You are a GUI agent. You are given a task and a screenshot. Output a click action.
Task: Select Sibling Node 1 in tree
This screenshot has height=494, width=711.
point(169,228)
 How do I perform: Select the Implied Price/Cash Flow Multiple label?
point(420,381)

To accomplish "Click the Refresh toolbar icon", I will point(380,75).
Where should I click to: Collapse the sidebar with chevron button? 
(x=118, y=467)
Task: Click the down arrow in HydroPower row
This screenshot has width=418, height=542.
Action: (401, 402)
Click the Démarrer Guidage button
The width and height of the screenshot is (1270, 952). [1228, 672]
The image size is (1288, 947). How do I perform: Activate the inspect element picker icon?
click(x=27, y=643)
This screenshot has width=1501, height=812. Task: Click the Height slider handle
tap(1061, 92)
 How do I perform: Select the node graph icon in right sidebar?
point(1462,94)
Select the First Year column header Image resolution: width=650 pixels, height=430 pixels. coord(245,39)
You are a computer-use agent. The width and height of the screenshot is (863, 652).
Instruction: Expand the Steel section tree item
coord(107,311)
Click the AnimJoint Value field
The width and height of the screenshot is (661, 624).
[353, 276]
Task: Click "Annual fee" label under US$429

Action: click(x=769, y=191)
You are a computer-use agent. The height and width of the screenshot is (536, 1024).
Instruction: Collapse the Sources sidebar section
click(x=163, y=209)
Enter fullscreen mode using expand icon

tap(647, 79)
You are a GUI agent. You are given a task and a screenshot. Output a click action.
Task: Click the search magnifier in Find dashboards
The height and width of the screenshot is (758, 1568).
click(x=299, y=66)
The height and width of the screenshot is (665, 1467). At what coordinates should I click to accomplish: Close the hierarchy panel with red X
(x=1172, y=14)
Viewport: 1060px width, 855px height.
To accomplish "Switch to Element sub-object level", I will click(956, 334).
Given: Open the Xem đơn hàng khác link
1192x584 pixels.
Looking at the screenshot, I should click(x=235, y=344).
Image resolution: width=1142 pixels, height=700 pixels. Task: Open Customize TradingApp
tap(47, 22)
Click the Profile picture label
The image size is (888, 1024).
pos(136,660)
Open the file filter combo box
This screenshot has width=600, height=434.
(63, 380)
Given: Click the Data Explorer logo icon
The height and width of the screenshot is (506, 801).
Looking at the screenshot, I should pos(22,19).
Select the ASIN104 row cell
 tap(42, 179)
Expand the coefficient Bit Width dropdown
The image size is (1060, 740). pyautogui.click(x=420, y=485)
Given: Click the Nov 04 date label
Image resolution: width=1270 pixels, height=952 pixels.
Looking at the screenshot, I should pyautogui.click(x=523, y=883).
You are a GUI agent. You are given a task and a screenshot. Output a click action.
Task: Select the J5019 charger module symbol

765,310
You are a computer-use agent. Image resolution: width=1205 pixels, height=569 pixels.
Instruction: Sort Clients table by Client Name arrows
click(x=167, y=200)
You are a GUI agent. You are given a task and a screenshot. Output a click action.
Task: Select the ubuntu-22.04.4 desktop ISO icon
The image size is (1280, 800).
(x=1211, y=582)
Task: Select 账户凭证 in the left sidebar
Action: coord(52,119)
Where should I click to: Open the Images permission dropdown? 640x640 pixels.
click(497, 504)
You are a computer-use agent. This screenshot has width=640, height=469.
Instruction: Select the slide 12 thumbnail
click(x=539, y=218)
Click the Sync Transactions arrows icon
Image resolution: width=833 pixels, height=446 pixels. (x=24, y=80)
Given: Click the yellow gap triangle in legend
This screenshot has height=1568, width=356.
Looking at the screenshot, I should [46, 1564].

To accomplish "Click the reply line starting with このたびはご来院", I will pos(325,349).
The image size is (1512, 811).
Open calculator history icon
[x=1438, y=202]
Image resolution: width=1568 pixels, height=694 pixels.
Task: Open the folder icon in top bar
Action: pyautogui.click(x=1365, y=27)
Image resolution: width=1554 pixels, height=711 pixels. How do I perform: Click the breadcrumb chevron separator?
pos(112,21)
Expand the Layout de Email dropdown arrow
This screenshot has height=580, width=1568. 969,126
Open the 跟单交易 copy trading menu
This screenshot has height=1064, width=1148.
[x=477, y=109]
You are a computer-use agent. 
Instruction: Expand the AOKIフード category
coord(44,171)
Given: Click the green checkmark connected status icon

• • •

> Goal of the exercise: Within the material above, the line with "You are a computer-use agent. Image" opens the range and the line with "Task: Select the ubuntu-22.04.4" closes it; reproduce that range word for word.

> Exercise answer:
You are a computer-use agent. Image resolution: width=1205 pixels, height=569 pixels.
Instruction: Sort Clients table by Client Name arrows
click(x=167, y=200)
You are a GUI agent. You are given a task and a screenshot. Output a click action.
Task: Select the ubuntu-22.04.4 desktop ISO icon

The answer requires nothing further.